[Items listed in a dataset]
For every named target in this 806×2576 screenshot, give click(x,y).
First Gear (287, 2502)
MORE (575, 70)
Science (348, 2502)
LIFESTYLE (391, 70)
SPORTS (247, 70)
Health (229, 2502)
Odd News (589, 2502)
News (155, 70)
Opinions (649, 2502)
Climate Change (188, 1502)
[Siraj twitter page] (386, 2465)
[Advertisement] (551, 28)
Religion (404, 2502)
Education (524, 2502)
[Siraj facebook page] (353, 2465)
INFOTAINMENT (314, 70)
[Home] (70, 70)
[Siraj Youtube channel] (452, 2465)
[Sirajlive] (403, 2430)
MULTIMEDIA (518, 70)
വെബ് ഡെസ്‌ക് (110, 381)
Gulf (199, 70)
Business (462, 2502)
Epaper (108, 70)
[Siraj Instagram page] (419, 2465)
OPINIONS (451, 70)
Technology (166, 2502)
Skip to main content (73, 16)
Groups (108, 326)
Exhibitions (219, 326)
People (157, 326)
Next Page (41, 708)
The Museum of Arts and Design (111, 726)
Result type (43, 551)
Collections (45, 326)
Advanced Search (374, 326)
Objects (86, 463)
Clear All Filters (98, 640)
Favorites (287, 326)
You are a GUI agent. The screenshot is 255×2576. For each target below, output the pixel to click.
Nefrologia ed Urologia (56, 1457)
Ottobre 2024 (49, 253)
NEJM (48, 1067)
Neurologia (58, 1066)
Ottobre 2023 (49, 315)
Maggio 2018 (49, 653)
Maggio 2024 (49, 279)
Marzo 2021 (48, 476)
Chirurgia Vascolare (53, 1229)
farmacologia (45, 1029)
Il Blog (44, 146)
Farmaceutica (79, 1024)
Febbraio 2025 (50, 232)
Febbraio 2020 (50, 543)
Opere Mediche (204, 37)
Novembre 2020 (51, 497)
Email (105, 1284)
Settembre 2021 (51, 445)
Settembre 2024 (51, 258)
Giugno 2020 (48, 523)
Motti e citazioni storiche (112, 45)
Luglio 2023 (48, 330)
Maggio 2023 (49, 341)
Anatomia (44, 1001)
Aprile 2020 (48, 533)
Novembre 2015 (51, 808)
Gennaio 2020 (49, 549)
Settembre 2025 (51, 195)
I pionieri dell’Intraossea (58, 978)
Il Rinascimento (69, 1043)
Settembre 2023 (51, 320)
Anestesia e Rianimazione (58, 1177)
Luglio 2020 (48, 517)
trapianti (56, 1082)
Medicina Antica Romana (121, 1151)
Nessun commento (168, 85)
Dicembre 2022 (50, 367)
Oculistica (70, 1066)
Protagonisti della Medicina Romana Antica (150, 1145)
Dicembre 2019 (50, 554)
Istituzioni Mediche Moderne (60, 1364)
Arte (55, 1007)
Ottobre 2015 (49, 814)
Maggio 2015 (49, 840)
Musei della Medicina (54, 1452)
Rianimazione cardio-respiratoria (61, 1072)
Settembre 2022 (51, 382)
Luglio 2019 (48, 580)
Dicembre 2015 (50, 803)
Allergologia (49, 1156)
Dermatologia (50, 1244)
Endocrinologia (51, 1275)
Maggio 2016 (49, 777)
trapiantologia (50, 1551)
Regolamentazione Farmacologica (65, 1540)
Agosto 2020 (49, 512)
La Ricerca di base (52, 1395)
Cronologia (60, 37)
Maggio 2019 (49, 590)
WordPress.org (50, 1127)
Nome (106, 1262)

■ **THE TASK**
An exact copy of every record above is what's needed here.

■ **REPLY**
For every named target in this 806×2576 screenshot, give click(x,y).
First Gear (287, 2502)
MORE (575, 70)
Science (348, 2502)
LIFESTYLE (391, 70)
SPORTS (247, 70)
Health (229, 2502)
Odd News (589, 2502)
News (155, 70)
Opinions (649, 2502)
Climate Change (188, 1502)
[Siraj twitter page] (386, 2465)
[Advertisement] (551, 28)
Religion (404, 2502)
Education (524, 2502)
[Siraj facebook page] (353, 2465)
INFOTAINMENT (314, 70)
[Home] (70, 70)
[Siraj Youtube channel] (452, 2465)
[Sirajlive] (403, 2430)
MULTIMEDIA (518, 70)
വെബ് ഡെസ്‌ക് (110, 381)
Gulf (199, 70)
Business (462, 2502)
Epaper (108, 70)
[Siraj Instagram page] (419, 2465)
OPINIONS (451, 70)
Technology (166, 2502)
Skip to main content (73, 16)
Groups (108, 326)
Exhibitions (219, 326)
People (157, 326)
Next Page (41, 708)
The Museum of Arts and Design (111, 726)
Result type (43, 551)
Collections (45, 326)
Advanced Search (374, 326)
Objects (86, 463)
Clear All Filters (98, 640)
Favorites (287, 326)
You are a GUI agent. The screenshot is 255×2576. For each target below, output the pixel to click.
Nefrologia ed Urologia (56, 1457)
Ottobre 2024 (49, 253)
NEJM (48, 1067)
Neurologia (58, 1066)
Ottobre 2023 (49, 315)
Maggio 2018 (49, 653)
Maggio 2024 (49, 279)
Marzo 2021 (48, 476)
Chirurgia Vascolare (53, 1229)
farmacologia (45, 1029)
Il Blog (44, 146)
Farmaceutica (79, 1024)
Febbraio 2025 (50, 232)
Febbraio 2020 (50, 543)
Opere Mediche (204, 37)
Novembre 2020 (51, 497)
Email (105, 1284)
Settembre 2021 (51, 445)
Settembre 2024 (51, 258)
Giugno 2020 (48, 523)
Motti e citazioni storiche (112, 45)
Luglio 2023 (48, 330)
Maggio 2023 (49, 341)
Anatomia (44, 1001)
Aprile 2020 (48, 533)
Novembre 2015 (51, 808)
Gennaio 2020 (49, 549)
Settembre 2025 (51, 195)
I pionieri dell’Intraossea (58, 978)
Il Rinascimento (69, 1043)
Settembre 2023 (51, 320)
Anestesia e Rianimazione (58, 1177)
Luglio 2020 (48, 517)
trapianti (56, 1082)
Medicina Antica Romana (121, 1151)
Nessun commento (168, 85)
Dicembre 2022 (50, 367)
Oculistica (70, 1066)
Protagonisti della Medicina Romana Antica (150, 1145)
Dicembre 2019 (50, 554)
Istituzioni Mediche Moderne (60, 1364)
Arte (55, 1007)
Ottobre 2015 (49, 814)
Maggio 2015 (49, 840)
Musei della Medicina (54, 1452)
Rianimazione cardio-respiratoria (61, 1072)
Settembre 2022 (51, 382)
Luglio 2019 (48, 580)
Dicembre 2015 (50, 803)
Allergologia (49, 1156)
Dermatologia (50, 1244)
Endocrinologia (51, 1275)
Maggio 2016 (49, 777)
trapiantologia (50, 1551)
Regolamentazione Farmacologica (65, 1540)
Agosto 2020 (49, 512)
La Ricerca di base (52, 1395)
Cronologia (60, 37)
Maggio 2019 (49, 590)
WordPress.org (50, 1127)
Nome (106, 1262)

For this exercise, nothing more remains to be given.